**文書の抜粋:**
---+---

多変量解析のAUCは何を意味する?個々の説明変数のカットオフ値は出せるか?

多変量解析のROC曲線、AUCは何を意味する?個々の説明変数のカットオフ値は出せるか?

この記事では「多変量解析のAUCは何を意味する?個々の説明変数のカットオフ値は出せるか?」ということでお届けします。

ROC曲線から検査値のカットオフ値を求めることができるけど、そういえば多変量解析を実施したとしてもROC曲線って出力できるのだろうか?

多変量解析をした場合のカットオフ値って個々の説明変数のカットオフ値なのだろうか?

という疑問が出てくるかなと思います。

そこで本記事では

  • 多変量解析のROC曲線から個々の説明変数のカットオフ値は出せるか?
  • EZRで多変量解析のROC曲線とAUC算出

ということを具体的にお伝えしますね。

>>もう統計で悩むのは終わりにしませんか? 

↑期間・数量限定で無料プレゼント中!

目次

多変量解析のROC曲線から個々の説明変数のカットオフ値は出せる?

多変量解析でROC曲線を描き、そこからカットオフ値を算出する場合、個々の説明変数に対するカットオフ値は出るのでしょうか?

例えば、年齢と体重の2つを説明変数に入れてROC曲線を出力した場合のカットオフは、年齢50歳、体重60キロ、のように計算されるのでしょうか?

結論から言えば、多変量解析でROC曲線を作成したとしても、個々の説明変数のカットオフ値は出せません

 

多変量解析のROC曲線やAUCって何を意味しているのか?

個々の説明変数に対するカットオフ値が出力されないのであれば、多変量解析のROC曲線やAUCって何を意味しているのかが疑問になりますよね。

多変量解析のROC曲線やAUCは、多変量解析で計算された「確率」に対するROC曲線とAUCが計算されています

そのため、カットオフも「確率」のカットオフが出るのです。

多変量解析でのROC曲線やAUCの計算は、原理上はロジスティック回帰分析を実施しています。

ロジスティック回帰分析をするということは、アウトカムがYes/Noで示すことができる2値のカテゴリカルデータを扱うことになります。

そして、ロジスティック回帰分析を実施した結果として、アウトカムがYesになる確率を計算することができるのです。

アウトカムがYesになる確率を応用した方法が、傾向スコアマッチングですね。

 

多変量解析のROC曲線やAUCってどんな時に使える?

---+---

**取り組む課題:**
1. ROC曲線とAUCに関する文章のうち、「ロジスティック回帰分析をするということは」で始まる段落を、主な内容を保って短く書き直してください。
2. ROC曲線とAUCに関する文章から、「個々の説明変数に対するカットオフ値が出力」から「そのため、カットオフも「確率」のカットオフが出るのです。」までの部分をそのまま書き写してください。

[データセットの行]
---+---

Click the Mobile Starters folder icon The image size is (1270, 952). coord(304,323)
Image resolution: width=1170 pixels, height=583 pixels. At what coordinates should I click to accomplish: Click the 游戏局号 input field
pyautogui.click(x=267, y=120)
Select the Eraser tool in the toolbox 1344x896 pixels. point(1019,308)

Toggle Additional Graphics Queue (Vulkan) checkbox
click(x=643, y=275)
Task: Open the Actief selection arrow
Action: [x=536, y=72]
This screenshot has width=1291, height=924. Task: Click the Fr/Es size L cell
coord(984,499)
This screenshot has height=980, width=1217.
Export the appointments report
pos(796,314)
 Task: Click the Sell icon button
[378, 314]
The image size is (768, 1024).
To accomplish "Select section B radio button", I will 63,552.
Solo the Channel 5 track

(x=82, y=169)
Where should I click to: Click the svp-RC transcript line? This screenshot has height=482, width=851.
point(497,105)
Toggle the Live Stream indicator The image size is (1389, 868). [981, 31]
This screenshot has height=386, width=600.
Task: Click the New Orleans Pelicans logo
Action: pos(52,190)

---+---

**解答一覧:**
1. ロジスティック回帰分析では、Yes/Noで表せる2値のカテゴリカルデータをアウトカムとして扱う。

2.
個々の説明変数に対するカットオフ値が出力されないのであれば、多変量解析のROC曲線やAUCって何を意味しているのかが疑問になりますよね。

多変量解析のROC曲線やAUCは、多変量解析で計算された「確率」に対するROC曲線とAUCが計算されています

そのため、カットオフも「確率」のカットオフが出るのです。